YENİ Şafak yazarı Ali Bayramoğlu\'nun yalancısıyım:


Başbakan Erdoğan, “kaçak Ermeniler”den söz ettiği konuşmayı yaptığında Dışişleri Bakanı Ahmet Davutoğlu da aynı binadaymış. Konuşmadan sonra koridorda karşılaşmışlar. Başbakan Erdoğan, “Ahmet Bey, ben bir şey yaptım...” demiş ve konuyu aktarmış. Bunun üzerine Dışişleri Bakanı Ahmet
Davutoğlu da, “İnanmıyorum... Bunu konuşmuştuk” diye karşılık vermiş.

* * *



Ben bu anekdota zerre kadar inanmadım.


Üç nedenden dolayı:


BİR: Başbakan Erdoğan, yaramazlık yapmış Ömercik edası takınıp, “Ben kötü bir şey yaptım...” demez.

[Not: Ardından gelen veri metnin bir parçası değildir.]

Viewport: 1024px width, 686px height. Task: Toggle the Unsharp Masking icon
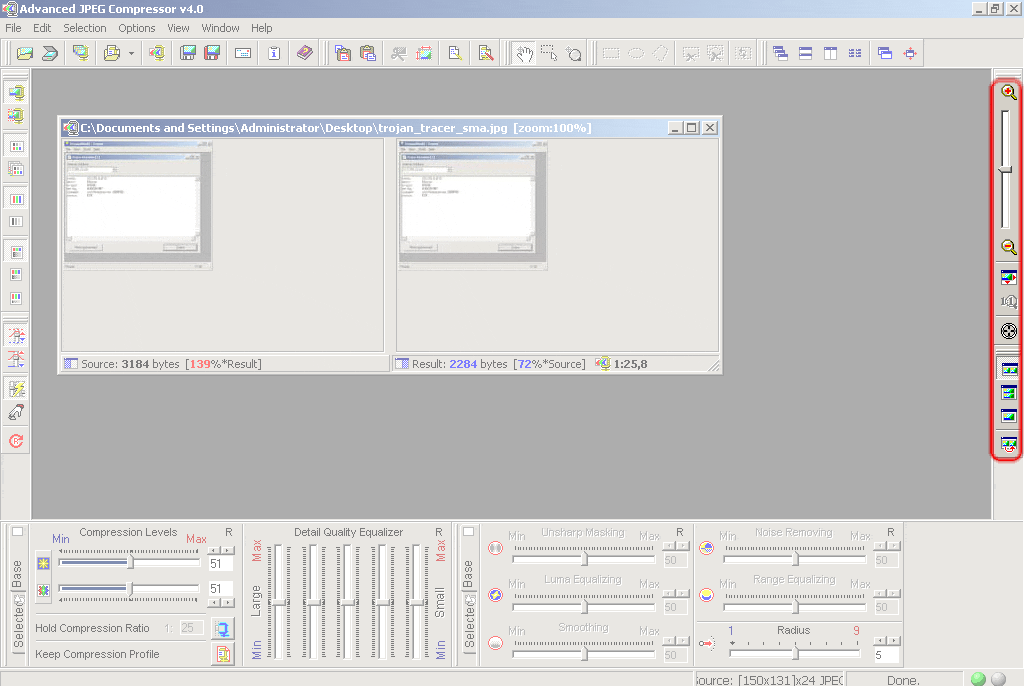(x=495, y=548)
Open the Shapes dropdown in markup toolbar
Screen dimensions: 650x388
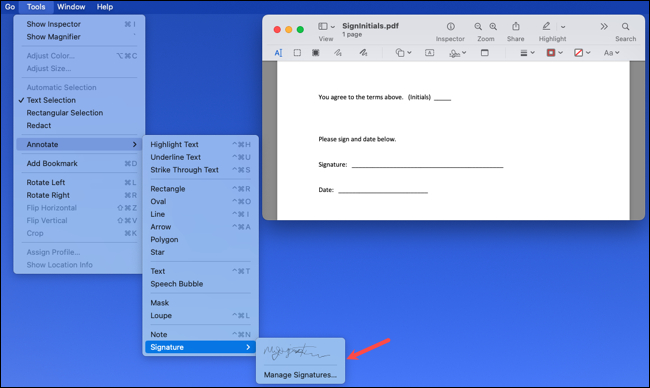403,53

İKİ: Dese de bunu Ahmet Davutoğlu\'na demez.


ÜÇ: Hadi diyelim ki dedi, Davutoğlu buna karşılık “İnanmıyorum ya... Konuşmuştuk bunu” demek yerine “Canınız sağ olsun Başbakan\'ım” der.



Gülben\'in saçlarına dolunca aklar



HİÇ yaşlanmayacakmış gibi yaşayanların sayısının hızla arttığı... Saçlara dolan aklardan utanç duyulduğu... Kırışıklığa zerre kadar tahammülün gösterilmediği...

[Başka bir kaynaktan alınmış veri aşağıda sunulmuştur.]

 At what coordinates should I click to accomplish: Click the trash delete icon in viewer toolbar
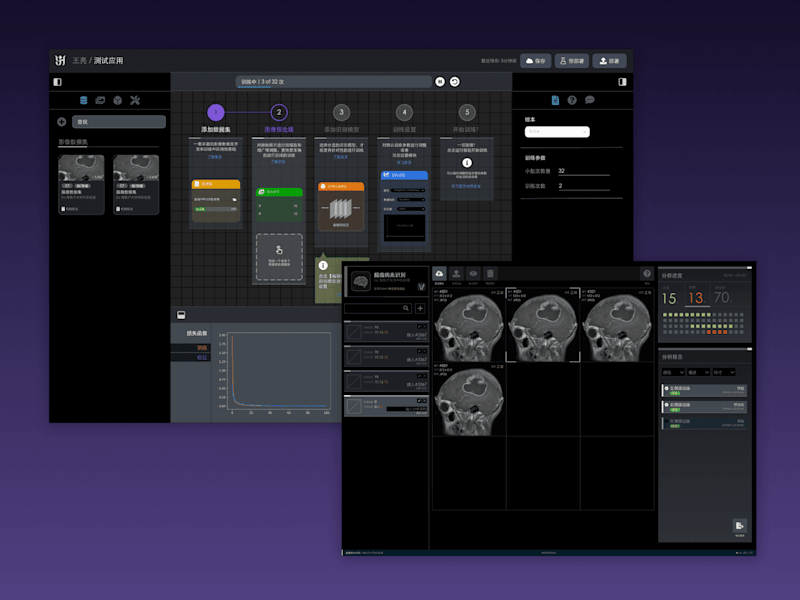point(490,274)
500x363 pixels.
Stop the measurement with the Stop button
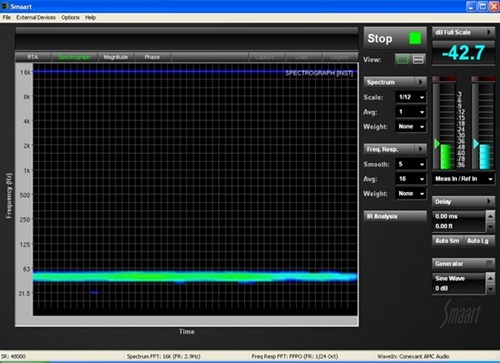tap(395, 38)
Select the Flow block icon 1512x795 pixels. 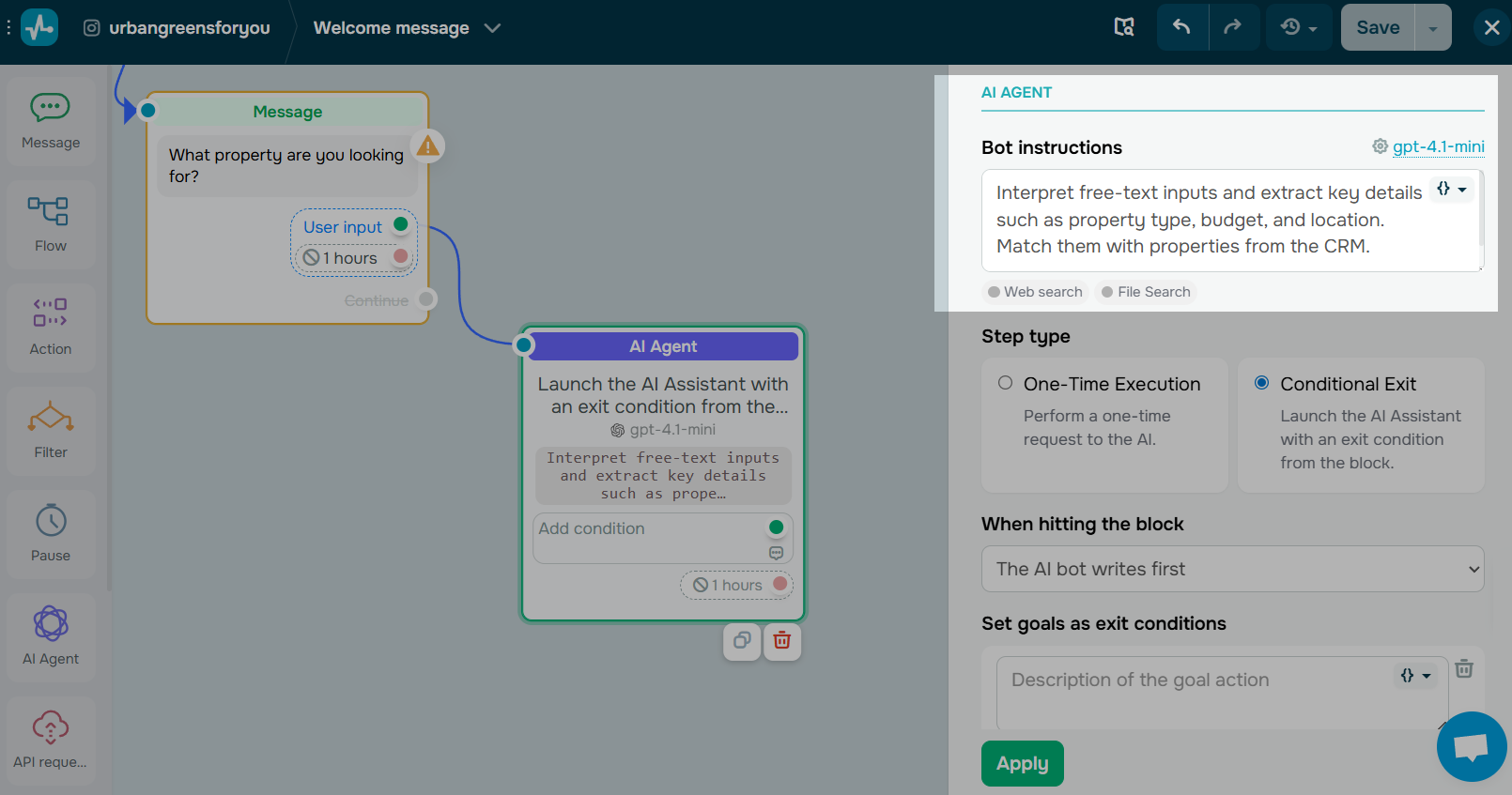pos(51,224)
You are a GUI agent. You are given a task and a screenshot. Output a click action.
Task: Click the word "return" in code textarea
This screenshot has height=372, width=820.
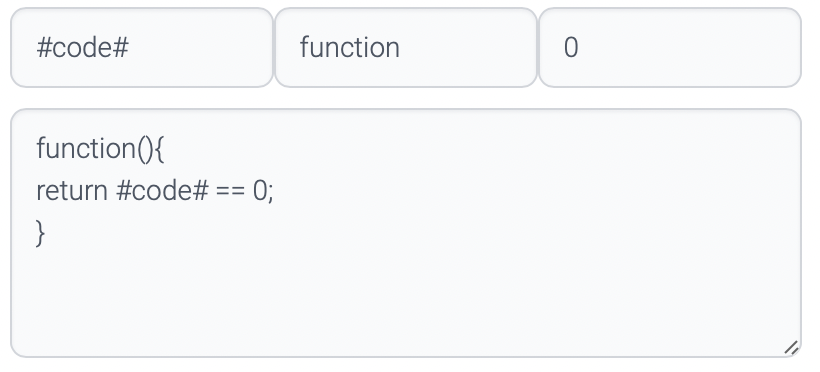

Her yaşın kendine özgü güzelliğinin unutulup gittiği... Kimselerin “efendice” yaşlanmaya razı olmadığı...


Şu tuhaf mı tuhaf çağda...


Popüler kültürün önemli figürlerinden biri olan Gülben Ergen, saç diplerine sirayet eden beyazlık ve yüzünde beliren hafif kırışıklık kendisine hatırlatıldığında şöyle demiş:


“Ben üç çocuk annesiyim. Evet yaşlandım. Saçlarımın dipleri beyaz... Ama bunu olgunlukla karşılamak gerek...”


* * *


Ne güzel değil mi?


“Yanlış görmüşsünüz” demek yok... “Ben daha çok gencim” diye pişkinlik yapmak yok... “O gün çok yorgundum” demek yok... “Çekim hatası” demek yok... Ya ne var?

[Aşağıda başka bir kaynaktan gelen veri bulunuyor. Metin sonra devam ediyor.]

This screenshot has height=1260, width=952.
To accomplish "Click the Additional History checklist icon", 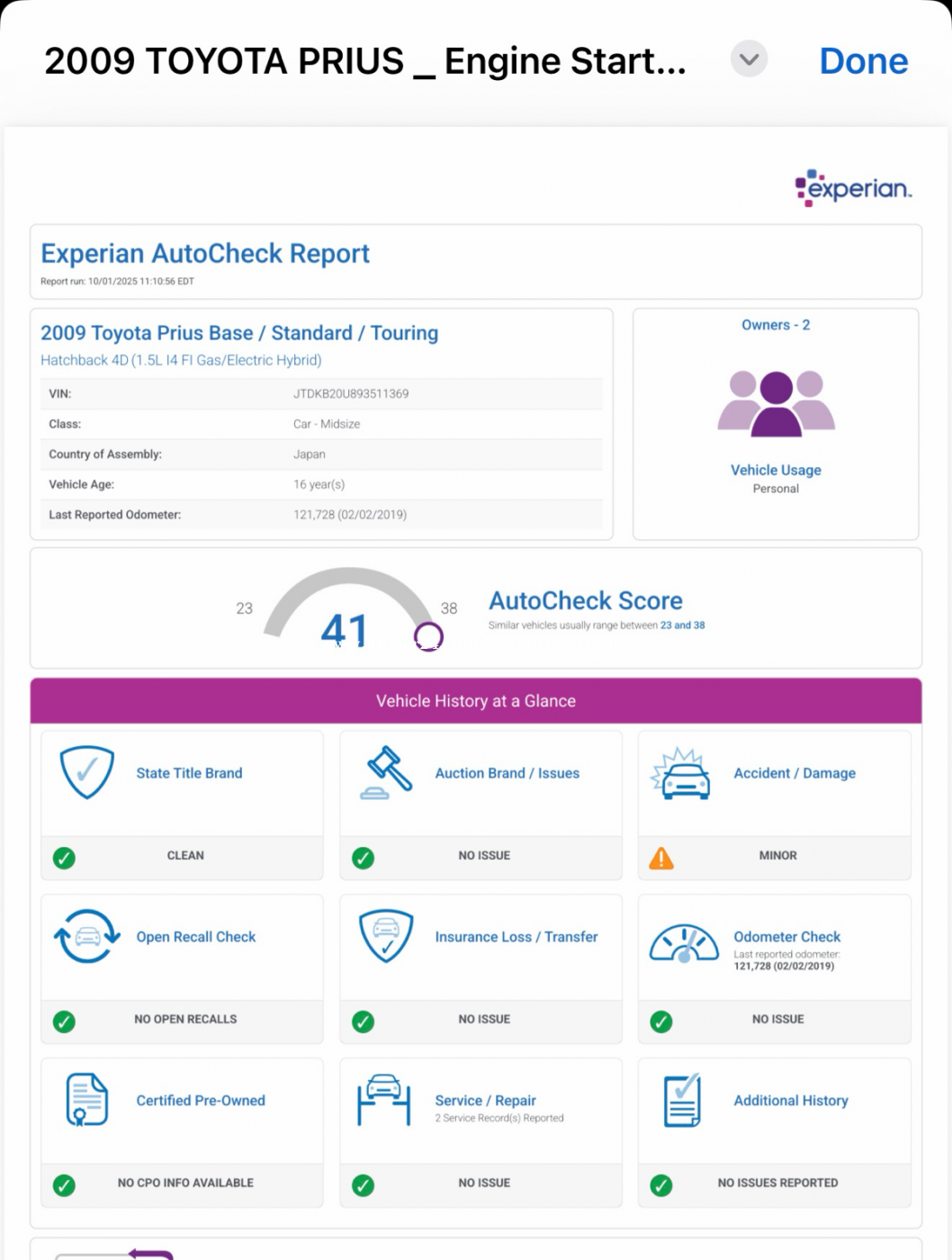I will (682, 1100).
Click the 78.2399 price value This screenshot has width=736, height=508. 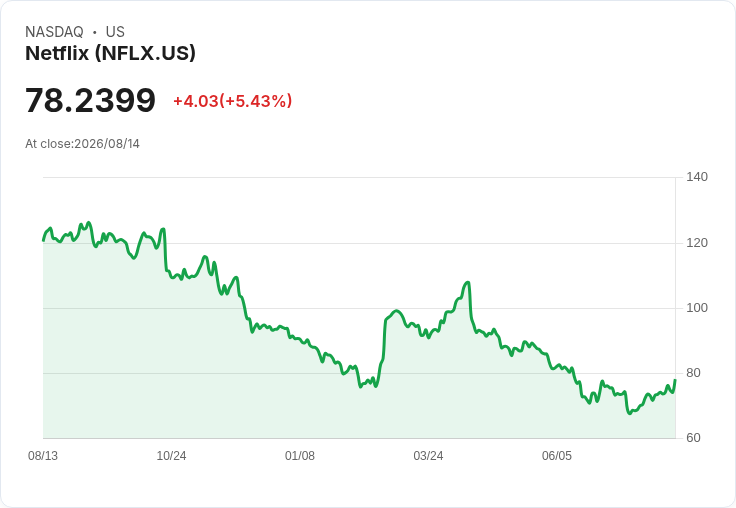90,100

Çoktandır unuttuğumuz “razı oluş”un güzelliği ve hırstan arınmışlığın çekiciliği var...


Üstelik...


O Gülben Ergen ki, “Saçlara dolunca aklar/Birden bir pişmanlık başlar” şarkısını terennüm etmiş bir kişidir.



Sevdim Sevmedim



SEVDİM: Yenilginin suçunu hakeme atmak şeklindeki milli sporu benimsemeyip kendi takımının hatalarını görebildiği için Galatasaray Başkanı ADNAN POLAT\'ı...


SEVMEDİM: “367 meselesini gündeme getirdiğim için AK Partililer bana dua ediyordur, onlara mağduru oynama hakkı verdim” dediği için SABİH KANADOĞLU\'nu...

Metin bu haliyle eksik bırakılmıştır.